SPÖ und Grüne: Höhere Strafen kein Gewaltschutz
Bundesrätin Inge Posch-Gruska (SPÖ/B) betonte, die SPÖ sei schon immer eine Vorreiterin beim Gewaltschutz von Frauen gewesen. Das sehe man an der Einrichtung von Frauenhäusern, auch gegen politischen Gegenwind aus Kreisen der Volkspartei. Die Anhebung der Strafdrohungen bei Sexualdelikten 2016 würdigte Posch-Gruska als "eine der größten Strafrechtsreformen" der Zweiten Republik, wobei sie der ÖVP vorhielt, die Straferhöhung bei Vergehen gegen die sexuelle Selbstbestimmung der Frau lange nicht gutgeheißen zu haben. Bei der Strafrechtsreform vor zwei Jahren wurden die Strafrahmen für Vergewaltigungen und Verletzung der sexuellen Selbstbestimmung ausgeweitet. Die Sozialdemokratin kritisierte vor diesem Hintergrund scharf, dass noch vor einer Evaluierung der bestehenden Gesetze eine neuerliche Reform in diesem Bereich des Strafrechts angestoßen werden soll. Zumal die Initiative mit Task-Force dazu vom Innen- und nicht dem Justizministerium ausgehe – das sei eine Herabwürdigung der Justiz.

"Zynismus und Populismus" , ortete die Wiener Mandatarin Ewa Dziedzic zusammen bei dem Reformprojekt von ÖVP und FPÖ, obwohl das Thema "sehr ernst" sei. Tatsächlich sehe sich jede fünfte Frau in Österreich von Gewalt betroffen, die leider immer wieder auch mit Mord ende. Die Verurteilungsrate bei häuslicher Gewalt sei dagegen niedrig, unter 5%, da die Ermittlungen oft ergebnislos eingestellt würden und es eine hohe Dunkelziffer gebe. "Gerichte und Behörden müssen Sexualdelikte ernst nehmen", appellierte Dziedzic.

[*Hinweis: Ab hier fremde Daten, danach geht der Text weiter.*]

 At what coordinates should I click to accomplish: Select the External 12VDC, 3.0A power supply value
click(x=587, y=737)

Statt der angekündigten neuerlichen Erhöhung des Strafrahmens brauche das Land einen bundesweiten Ausbau von Beratungsstellen, die Intensivierung der Kooperation zwischen Behörden und Gerichten sowie Präventionsarbeit wir Anti-Gewalttrainings bei Gefährdern. Härtere Strafen seien keine Maßnahmen, die Sicherheit von Frauen zu gewährleisten. Die Anschuldigung von Dziedzic, die Regierung lüge bei ihrer Ankündigung, Frauen durch höhere Strafen für Gewalttäter besser zu schützen, wies ÖVP-Mandatar Edgar Mayer entschieden zurück.

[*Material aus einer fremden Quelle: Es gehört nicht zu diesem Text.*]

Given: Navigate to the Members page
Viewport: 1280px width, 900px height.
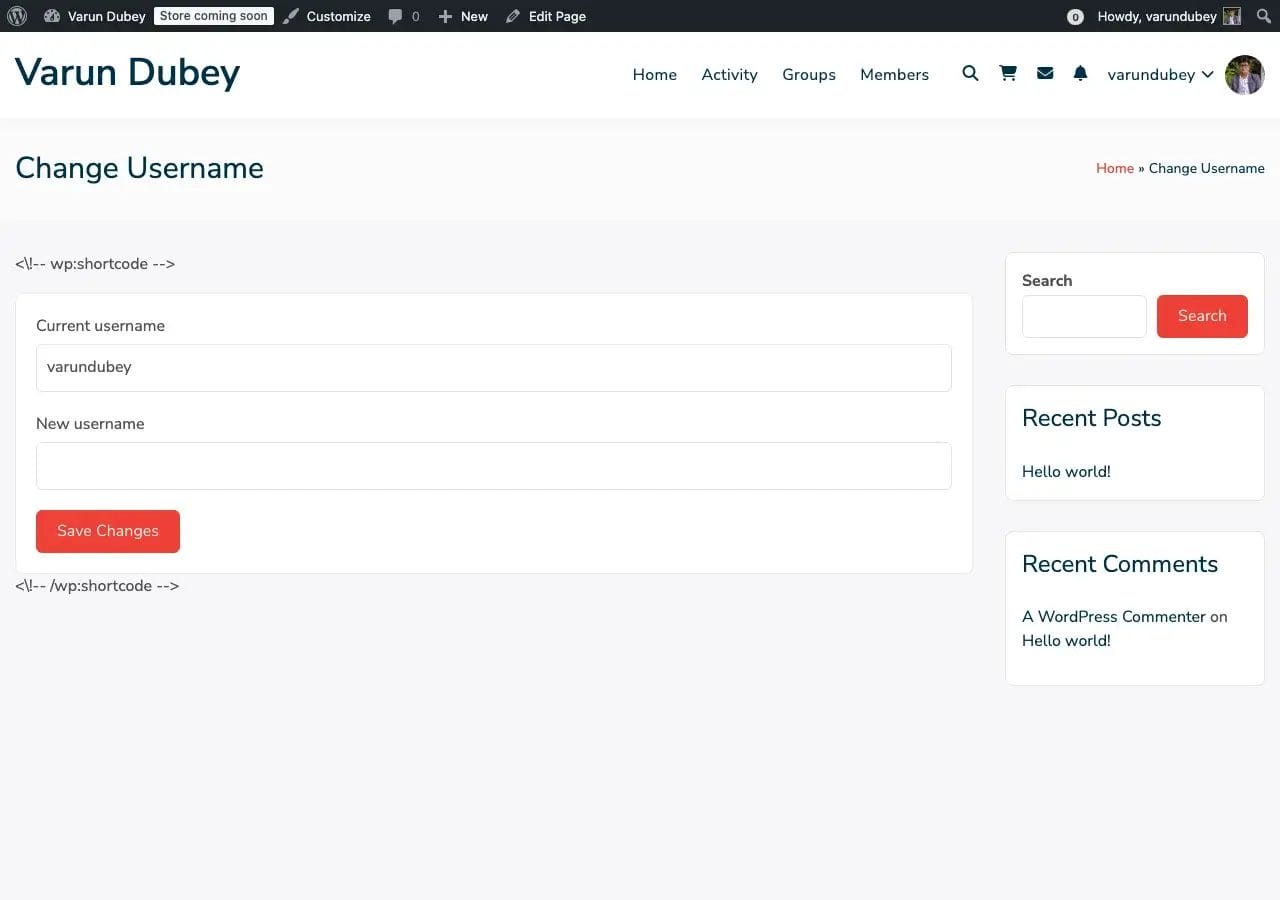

Grundkonsens beim Opferschutz
Mehr Öffentlichkeit für Frauen und Kinder, die Gewaltopfer werden, sei nötig befand Doris Schulz (V/O), die in diesem Zusammenhang neben einem höheren Strafmaß den Ausbau der Beratungsstellen bis 2022 begrüßte. Von Mobbing, Freiheitsentzug, Zwangsheirat bis hin zur Gewalt gebe es viele Formen der Unterdrückung von Frauen, die zu unterbinden sei, bekräftigte Bernhard Rösch (F/W) den Nutzen von härteren Strafen und ausgeweitetem Opferschutz.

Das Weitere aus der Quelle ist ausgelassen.